Thank you, Shell and sydneynicole! I've heard of hunting hounds being lost in the woods for days before they return home...it just seems so risky! I'm perfectly okay with keeping my dog on leash at all times but I was wondering if it is possible to train to walk off leash. Do you have a backup plan if your dogs end up getting loose?


----------



## HollowHeaven (Feb 5, 2012)

When you take on a hound, you either have to accept the risk and try it or don't accept the risk and settle for a long line, and there's definitely nothing wrong with a long line. 
Lilah is seven months old right now, and is being trained to track **** scent and thus far I've not had a problem with having her offleash. (watch me take her on this hike today and eat my words haha)
Her breeders taught her her name and she would come to their whistle. When I got her I worked at teaching her recall, by bribing her. And I'm not ashamed to say that either. She is super food motivated, like most hounds. So I started by calling her name then whistling and using the term 'come' and when she came back she got a food reward and a little play session. Then I faded out the whistle and the specific command is "Liiiilllaaahh COME". Whenever she comes she gets a food or play reward. Even after I clip the leash on, she gets to play for a little bit, just so she doesn't associate the leash with ending the fun. The whistle is for if I've lost sight of her to let her know she needs to let me know where she is.

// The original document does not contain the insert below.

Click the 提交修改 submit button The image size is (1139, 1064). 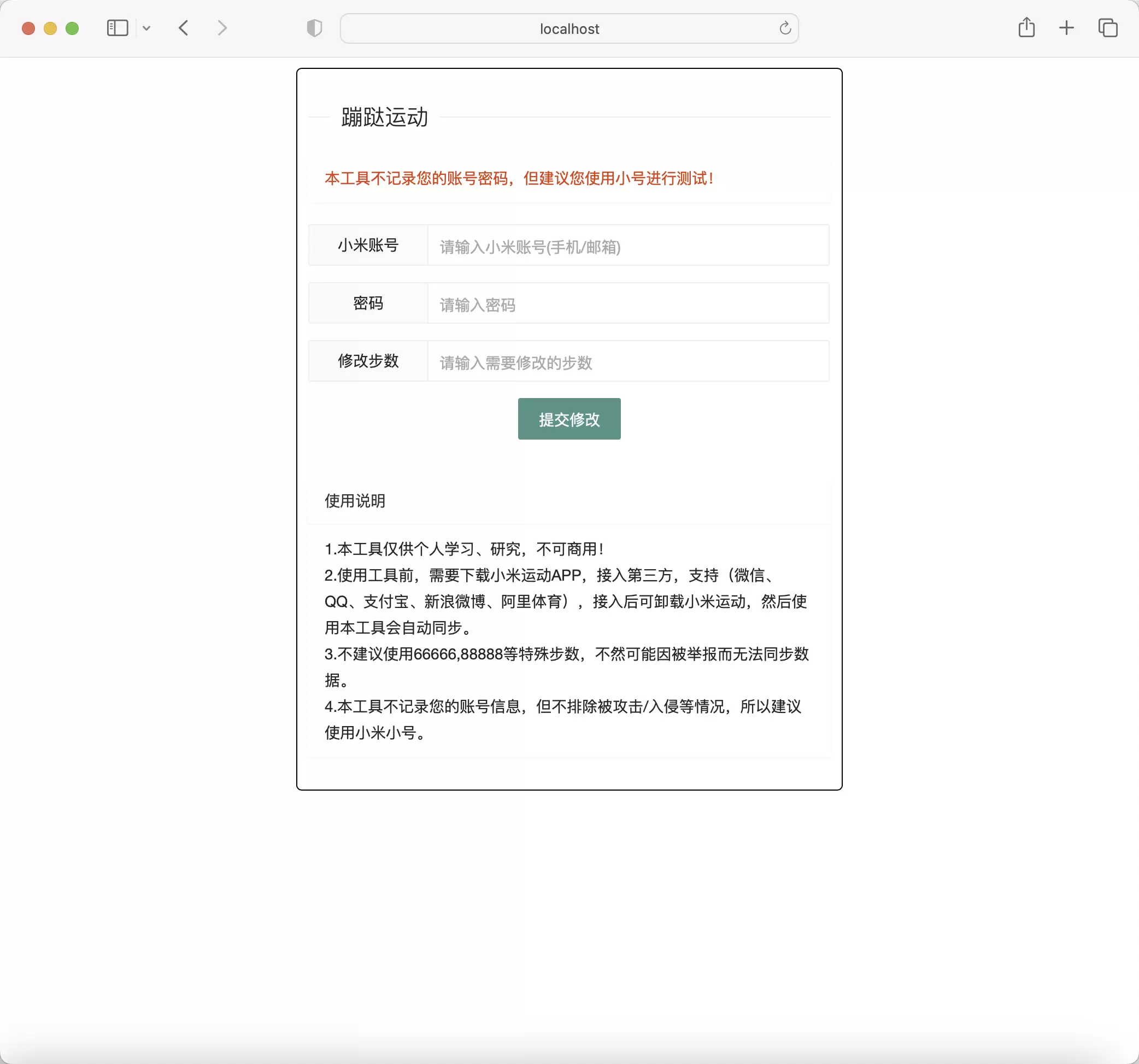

She's fairly reliable, I don't call her if I don't need her, I don't call her just for funsies. I don't call her if I feel 100% she's too engaged in something. Instead I just creep up on her and snag her collar.

I do not let her off leash if we're near roads or populated areas unless it's just our neighborhood. I don't trust people and don't want her around them. But in all fairness her recall could be 100% and I still wouldn't let her go if humans were around.


My dog has gotten loose a couple times, a few where she was let out the door. All I had to do was shout for her to come and she locked up the brakes and came back. Yesterday she pulled out of her collar because I was trying to get her to go in the river and she wouldn't. All that took was me throwing a stick and she got too distracted to leave Lol

Mostly, I got lucky


----------



## jade5280 (Feb 20, 2013)

Neither of mine can be off leash. They will come back, but that's on their own terms and when they feel like it. That could be in 4+ hours or with a mouthful of porcupine quills and those are the best case scenarios. They will travel far and if you are within a few miles of a road it is too risky. 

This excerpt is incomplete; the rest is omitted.